● **RECORDS SUPPLIED**:

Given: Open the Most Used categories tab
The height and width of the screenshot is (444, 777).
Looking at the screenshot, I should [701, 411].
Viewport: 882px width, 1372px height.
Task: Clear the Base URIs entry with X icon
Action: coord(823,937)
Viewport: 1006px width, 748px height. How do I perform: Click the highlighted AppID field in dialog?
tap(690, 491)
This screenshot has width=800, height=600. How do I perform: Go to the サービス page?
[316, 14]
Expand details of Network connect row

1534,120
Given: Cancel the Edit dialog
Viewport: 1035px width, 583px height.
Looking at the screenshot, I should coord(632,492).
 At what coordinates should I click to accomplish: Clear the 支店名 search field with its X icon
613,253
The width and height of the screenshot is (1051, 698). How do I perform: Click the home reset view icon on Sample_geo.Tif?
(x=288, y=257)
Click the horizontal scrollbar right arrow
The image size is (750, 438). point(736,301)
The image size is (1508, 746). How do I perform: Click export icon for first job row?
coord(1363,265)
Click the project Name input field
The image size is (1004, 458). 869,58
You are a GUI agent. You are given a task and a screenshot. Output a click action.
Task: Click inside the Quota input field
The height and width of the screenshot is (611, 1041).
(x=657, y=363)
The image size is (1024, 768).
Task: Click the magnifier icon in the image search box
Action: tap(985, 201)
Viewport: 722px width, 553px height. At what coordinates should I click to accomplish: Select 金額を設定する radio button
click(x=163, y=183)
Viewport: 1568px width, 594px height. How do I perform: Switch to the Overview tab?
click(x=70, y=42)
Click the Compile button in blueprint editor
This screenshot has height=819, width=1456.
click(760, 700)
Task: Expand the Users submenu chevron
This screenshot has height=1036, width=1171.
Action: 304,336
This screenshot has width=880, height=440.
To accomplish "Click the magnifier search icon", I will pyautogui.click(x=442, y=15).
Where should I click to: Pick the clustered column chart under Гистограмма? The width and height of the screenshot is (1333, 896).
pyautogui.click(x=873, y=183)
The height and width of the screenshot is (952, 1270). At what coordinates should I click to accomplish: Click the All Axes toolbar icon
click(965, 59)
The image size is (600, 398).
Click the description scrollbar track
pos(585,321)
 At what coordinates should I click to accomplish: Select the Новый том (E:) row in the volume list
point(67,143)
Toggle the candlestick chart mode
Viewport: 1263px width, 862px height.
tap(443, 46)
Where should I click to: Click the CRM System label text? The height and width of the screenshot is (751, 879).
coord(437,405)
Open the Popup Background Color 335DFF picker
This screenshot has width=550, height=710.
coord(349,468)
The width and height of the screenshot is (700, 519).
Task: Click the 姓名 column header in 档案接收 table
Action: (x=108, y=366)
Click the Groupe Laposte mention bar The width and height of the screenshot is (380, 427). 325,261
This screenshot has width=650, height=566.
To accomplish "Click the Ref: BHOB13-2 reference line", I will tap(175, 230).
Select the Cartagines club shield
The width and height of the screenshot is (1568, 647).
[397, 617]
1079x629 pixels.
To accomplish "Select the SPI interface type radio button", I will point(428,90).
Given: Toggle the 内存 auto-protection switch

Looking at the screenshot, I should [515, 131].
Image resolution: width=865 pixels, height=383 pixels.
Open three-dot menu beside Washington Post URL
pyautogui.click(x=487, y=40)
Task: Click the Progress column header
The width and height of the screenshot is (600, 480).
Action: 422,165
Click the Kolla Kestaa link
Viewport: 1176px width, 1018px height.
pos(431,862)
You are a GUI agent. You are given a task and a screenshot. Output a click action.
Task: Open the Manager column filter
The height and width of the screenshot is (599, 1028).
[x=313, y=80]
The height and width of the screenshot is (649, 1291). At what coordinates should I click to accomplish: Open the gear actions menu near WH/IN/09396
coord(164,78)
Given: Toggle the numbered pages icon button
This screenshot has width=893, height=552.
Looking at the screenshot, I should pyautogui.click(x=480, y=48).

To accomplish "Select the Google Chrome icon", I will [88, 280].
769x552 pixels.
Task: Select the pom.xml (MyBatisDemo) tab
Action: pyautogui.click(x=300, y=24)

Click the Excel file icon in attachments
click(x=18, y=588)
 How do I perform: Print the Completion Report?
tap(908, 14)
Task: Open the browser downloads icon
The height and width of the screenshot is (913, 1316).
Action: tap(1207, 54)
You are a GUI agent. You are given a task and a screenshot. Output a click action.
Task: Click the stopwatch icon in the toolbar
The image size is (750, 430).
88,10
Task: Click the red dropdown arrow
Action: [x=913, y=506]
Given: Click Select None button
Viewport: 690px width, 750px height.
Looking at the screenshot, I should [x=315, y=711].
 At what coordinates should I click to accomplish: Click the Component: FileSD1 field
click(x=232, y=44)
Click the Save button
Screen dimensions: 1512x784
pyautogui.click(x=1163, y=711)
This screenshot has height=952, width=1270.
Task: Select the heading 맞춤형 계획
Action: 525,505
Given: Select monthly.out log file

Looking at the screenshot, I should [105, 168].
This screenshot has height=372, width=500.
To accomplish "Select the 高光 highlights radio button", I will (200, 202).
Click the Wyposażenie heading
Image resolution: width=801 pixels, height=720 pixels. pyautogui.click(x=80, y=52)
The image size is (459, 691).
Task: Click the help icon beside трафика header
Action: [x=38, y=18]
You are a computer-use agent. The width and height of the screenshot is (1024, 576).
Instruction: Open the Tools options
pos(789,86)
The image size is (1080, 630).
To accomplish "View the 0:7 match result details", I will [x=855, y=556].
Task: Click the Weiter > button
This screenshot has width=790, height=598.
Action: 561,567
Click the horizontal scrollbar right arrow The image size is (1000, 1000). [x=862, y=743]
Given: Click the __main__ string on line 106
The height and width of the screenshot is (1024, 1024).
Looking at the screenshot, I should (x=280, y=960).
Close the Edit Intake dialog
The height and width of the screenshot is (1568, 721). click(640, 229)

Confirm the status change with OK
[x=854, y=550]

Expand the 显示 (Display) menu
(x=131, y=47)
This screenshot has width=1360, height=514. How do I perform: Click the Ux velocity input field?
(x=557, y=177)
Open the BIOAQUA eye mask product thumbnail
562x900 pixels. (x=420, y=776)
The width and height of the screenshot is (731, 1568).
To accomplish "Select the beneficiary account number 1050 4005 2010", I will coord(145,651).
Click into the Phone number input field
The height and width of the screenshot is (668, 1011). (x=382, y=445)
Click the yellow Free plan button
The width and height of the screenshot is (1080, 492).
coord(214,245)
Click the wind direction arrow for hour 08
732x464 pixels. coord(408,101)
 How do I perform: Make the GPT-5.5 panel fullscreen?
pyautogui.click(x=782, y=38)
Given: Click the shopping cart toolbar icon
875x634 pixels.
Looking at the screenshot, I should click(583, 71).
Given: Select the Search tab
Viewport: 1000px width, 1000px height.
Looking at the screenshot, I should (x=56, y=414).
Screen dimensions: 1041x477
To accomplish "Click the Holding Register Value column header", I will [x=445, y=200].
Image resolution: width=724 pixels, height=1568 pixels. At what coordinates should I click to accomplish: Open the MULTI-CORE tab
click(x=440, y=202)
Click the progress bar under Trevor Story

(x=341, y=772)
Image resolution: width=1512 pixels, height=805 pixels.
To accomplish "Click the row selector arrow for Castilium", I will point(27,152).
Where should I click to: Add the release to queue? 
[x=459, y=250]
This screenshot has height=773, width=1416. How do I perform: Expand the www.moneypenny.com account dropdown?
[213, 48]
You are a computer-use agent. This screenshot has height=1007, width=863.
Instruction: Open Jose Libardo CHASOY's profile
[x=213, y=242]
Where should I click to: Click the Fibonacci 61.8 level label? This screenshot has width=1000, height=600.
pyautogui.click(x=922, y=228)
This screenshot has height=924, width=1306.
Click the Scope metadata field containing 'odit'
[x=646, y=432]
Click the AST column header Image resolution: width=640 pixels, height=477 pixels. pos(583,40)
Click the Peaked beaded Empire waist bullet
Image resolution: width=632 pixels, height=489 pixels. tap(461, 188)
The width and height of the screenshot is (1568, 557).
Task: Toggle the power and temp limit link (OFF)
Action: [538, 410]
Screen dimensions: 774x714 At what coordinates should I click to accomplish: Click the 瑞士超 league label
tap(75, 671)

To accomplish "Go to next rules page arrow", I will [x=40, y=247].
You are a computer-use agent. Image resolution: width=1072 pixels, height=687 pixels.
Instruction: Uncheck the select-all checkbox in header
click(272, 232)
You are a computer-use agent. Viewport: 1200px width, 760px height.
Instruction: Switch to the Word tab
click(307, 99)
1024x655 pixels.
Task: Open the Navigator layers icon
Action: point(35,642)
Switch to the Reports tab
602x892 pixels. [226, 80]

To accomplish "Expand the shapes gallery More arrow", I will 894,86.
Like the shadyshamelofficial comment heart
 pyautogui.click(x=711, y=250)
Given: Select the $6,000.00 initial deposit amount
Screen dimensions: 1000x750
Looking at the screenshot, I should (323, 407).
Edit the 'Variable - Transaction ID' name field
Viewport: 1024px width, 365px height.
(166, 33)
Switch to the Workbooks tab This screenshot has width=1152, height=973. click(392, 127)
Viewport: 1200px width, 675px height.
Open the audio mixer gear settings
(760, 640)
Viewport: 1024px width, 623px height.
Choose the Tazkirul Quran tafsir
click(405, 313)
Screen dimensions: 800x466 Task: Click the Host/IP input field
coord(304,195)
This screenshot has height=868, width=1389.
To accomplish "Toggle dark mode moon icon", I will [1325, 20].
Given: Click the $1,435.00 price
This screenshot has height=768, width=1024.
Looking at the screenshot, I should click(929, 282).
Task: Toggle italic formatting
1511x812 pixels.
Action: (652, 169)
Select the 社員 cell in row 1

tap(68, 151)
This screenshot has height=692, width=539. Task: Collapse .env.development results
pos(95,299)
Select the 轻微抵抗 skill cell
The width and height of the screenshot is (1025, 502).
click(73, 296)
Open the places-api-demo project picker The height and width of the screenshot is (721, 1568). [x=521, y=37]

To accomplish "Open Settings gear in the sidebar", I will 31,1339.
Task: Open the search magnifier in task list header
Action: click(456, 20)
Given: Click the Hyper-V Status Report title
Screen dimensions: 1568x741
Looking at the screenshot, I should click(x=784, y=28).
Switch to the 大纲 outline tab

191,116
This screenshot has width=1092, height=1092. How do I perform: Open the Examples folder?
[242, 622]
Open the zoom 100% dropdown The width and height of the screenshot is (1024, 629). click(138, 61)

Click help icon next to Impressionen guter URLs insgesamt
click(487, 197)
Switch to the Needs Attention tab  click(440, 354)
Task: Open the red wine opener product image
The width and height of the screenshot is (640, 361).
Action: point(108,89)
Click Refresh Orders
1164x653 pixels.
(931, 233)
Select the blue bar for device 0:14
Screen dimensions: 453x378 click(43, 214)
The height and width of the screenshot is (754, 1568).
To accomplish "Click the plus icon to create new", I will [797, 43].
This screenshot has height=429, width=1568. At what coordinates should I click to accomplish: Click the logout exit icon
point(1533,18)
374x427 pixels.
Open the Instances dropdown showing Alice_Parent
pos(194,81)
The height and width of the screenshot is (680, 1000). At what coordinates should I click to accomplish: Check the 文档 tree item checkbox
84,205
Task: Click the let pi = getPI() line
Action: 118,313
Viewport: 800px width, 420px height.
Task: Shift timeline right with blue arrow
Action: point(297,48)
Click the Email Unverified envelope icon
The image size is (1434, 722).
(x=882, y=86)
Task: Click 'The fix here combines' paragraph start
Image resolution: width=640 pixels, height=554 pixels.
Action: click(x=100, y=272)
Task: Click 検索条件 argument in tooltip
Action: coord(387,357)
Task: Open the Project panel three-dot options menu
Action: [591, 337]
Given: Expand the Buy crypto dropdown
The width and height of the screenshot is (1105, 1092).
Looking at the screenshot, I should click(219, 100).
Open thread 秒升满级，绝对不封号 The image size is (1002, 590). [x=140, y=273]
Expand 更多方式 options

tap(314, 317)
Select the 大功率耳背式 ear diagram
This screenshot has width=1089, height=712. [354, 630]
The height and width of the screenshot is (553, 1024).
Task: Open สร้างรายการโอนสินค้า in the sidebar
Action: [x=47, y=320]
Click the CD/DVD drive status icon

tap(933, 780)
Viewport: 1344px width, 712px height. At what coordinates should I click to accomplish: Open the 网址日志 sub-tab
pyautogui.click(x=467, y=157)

● **PROBLEM REQUIREMENTS**: Across the listing above, how many lines include the word "mode"? Answer with only the number.

● **SOLUTION TO THIS PROBLEM**: 2